Pada dasarnya, kata pengamat pendidikan dari Universitas Paramadina Totok Amin, kekhawatiran masyarakat patut dimaklumi, mengingat kondisi sekolah swasta misalnya saat ini terbilang menyulitkan warga kalangan bawah.
Seperti yang terjadi penahanan ijasah pelajar oleh sekolah. Itu bukti nyata bahwa sekolah swasta mahal. Meski begitu, ada timbal balik, karena ada peran sekolah swasta yang tergolong masif di jenjang tertentu.
Terlebih, proporsi sekolah swasta di jenjang pendidikan menengah lebih dominan ketimbang sekolah negeri. Seperti data Kementerian Pendidikan, Kebudayaan, Riset dan Teknologi saja, jumlah SMA swasta di 34 provinsi mencapai 15,6 ribu atau dua kali lipat dari jumlah SMA negeri yakni 7,7 ribu sekolah.
Ketimpangan tersebut juga didapati di jenjang SMK, yakni ada 10,7 ribu SMK swasta dan hanya 3,6 ribu SMK negeri di penjuru Indonesia. Tetapi, perbedaan proporsi tersebut berangsur menipis seiring dengan semakin kecilnya jenjang pendidikan. Seperti di jenjang SMP, ada 34,8 ribu SMP swasta dan 25,2 ribu SMP negeri.

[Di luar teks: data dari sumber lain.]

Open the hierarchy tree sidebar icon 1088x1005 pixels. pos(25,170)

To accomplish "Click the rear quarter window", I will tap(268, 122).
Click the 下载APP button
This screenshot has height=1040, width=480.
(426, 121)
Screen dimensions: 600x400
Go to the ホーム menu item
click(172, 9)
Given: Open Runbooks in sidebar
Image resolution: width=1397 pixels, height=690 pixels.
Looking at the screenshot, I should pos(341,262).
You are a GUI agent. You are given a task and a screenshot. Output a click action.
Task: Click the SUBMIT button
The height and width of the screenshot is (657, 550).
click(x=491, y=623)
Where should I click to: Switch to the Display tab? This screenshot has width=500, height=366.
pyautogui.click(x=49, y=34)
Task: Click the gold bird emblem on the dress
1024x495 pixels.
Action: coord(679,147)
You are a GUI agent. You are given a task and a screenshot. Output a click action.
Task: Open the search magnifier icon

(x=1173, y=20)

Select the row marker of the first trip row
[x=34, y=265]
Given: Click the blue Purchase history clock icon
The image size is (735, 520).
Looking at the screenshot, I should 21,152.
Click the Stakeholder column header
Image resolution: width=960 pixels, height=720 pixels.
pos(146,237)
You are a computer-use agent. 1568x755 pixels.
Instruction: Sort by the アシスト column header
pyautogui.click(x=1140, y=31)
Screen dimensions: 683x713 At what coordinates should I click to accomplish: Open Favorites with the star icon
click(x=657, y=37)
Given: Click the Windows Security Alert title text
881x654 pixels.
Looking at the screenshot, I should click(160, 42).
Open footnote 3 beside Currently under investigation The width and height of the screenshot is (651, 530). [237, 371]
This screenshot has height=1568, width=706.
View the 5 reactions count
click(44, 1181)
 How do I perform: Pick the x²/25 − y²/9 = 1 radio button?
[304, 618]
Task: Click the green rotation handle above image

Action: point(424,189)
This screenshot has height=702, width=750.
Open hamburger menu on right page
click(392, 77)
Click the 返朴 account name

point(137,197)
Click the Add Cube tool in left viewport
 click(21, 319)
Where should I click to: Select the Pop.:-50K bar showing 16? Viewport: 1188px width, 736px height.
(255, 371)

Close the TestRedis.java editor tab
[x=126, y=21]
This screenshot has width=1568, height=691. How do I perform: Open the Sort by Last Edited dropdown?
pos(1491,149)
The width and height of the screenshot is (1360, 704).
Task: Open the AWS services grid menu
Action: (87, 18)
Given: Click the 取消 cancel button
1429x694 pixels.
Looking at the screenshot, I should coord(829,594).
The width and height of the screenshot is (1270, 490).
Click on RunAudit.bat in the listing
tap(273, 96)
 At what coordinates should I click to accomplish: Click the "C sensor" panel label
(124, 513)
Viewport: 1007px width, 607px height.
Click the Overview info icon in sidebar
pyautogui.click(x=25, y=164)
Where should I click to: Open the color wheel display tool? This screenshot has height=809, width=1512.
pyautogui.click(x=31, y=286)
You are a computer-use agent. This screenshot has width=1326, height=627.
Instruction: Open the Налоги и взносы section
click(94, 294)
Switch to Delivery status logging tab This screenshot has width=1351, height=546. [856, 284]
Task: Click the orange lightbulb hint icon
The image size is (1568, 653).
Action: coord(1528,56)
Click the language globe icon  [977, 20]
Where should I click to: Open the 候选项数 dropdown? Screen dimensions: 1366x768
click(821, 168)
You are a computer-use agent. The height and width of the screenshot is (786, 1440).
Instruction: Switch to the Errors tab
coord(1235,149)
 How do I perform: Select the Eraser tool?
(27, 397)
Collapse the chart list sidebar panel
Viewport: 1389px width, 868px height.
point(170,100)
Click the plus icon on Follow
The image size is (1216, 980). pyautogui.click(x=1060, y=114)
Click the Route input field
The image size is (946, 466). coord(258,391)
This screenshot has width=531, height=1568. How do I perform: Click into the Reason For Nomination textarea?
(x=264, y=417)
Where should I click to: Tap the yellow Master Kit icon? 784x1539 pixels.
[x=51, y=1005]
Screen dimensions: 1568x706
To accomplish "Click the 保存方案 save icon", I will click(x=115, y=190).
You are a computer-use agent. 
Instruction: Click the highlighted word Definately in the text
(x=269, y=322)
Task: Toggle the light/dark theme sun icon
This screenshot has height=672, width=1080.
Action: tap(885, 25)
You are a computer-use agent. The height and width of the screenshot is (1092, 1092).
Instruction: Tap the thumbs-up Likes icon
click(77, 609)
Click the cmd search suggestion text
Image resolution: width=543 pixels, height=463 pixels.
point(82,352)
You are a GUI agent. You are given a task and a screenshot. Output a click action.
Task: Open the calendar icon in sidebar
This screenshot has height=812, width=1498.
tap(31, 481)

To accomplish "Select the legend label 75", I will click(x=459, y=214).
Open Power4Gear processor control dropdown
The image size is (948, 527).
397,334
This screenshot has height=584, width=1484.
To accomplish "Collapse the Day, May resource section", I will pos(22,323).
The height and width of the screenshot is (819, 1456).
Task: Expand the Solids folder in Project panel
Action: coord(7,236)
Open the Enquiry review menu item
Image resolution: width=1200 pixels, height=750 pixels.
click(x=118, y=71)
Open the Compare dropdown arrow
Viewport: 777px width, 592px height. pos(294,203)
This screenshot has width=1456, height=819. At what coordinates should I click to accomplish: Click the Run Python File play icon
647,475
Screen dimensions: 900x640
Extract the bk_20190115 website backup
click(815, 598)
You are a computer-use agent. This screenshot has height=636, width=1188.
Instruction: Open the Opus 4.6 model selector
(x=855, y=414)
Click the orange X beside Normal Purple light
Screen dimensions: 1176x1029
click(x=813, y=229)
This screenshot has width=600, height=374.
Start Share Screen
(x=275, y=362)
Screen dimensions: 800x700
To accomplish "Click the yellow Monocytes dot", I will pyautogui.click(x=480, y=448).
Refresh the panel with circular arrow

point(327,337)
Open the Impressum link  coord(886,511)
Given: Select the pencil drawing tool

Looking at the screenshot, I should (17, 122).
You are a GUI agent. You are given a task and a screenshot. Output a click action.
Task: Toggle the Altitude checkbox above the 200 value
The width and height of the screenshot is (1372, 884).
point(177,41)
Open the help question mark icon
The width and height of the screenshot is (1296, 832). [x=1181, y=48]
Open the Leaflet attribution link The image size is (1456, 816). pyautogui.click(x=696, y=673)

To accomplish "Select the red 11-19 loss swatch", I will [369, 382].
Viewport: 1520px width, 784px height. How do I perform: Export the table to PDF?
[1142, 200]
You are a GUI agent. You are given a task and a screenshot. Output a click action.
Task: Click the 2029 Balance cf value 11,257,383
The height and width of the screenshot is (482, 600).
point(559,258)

Sementara di jenjang pendidikan dasar, SD negeri jumlahnya jauh lebih banyak, yakni 132,9 ribu, dibanding SD swasta yang jumlahnya hanya 42,6 ribu. Dengan situasi ini menunjukkan negara hanya mampu memenuhi tanggung jawab pendidikan warga sampai jenjang pendidikan dasar. Sementera di jejang selanjutnya, diambil oleh sekolah swasta.
Belum lagi, pengenaan PPN terhadap sekolah swasta dikhawatirkan bakal menarik biaya terlalu mahal lagi. Karena komersialisasi pendidikan akan berbahaya. Nantinya pendidikan berkualitas hanya bisa diakses masyarakat ekonomi menengah dan keatas.
Secara tak langsung, kondisi ini juga akan memunculkan sekolah unggulan. Sehingga menyebabkan adanya ketimpangan kualitas bagi sekolah yang berbayar mahal dan sekolah dengan biaya murah atau gratis.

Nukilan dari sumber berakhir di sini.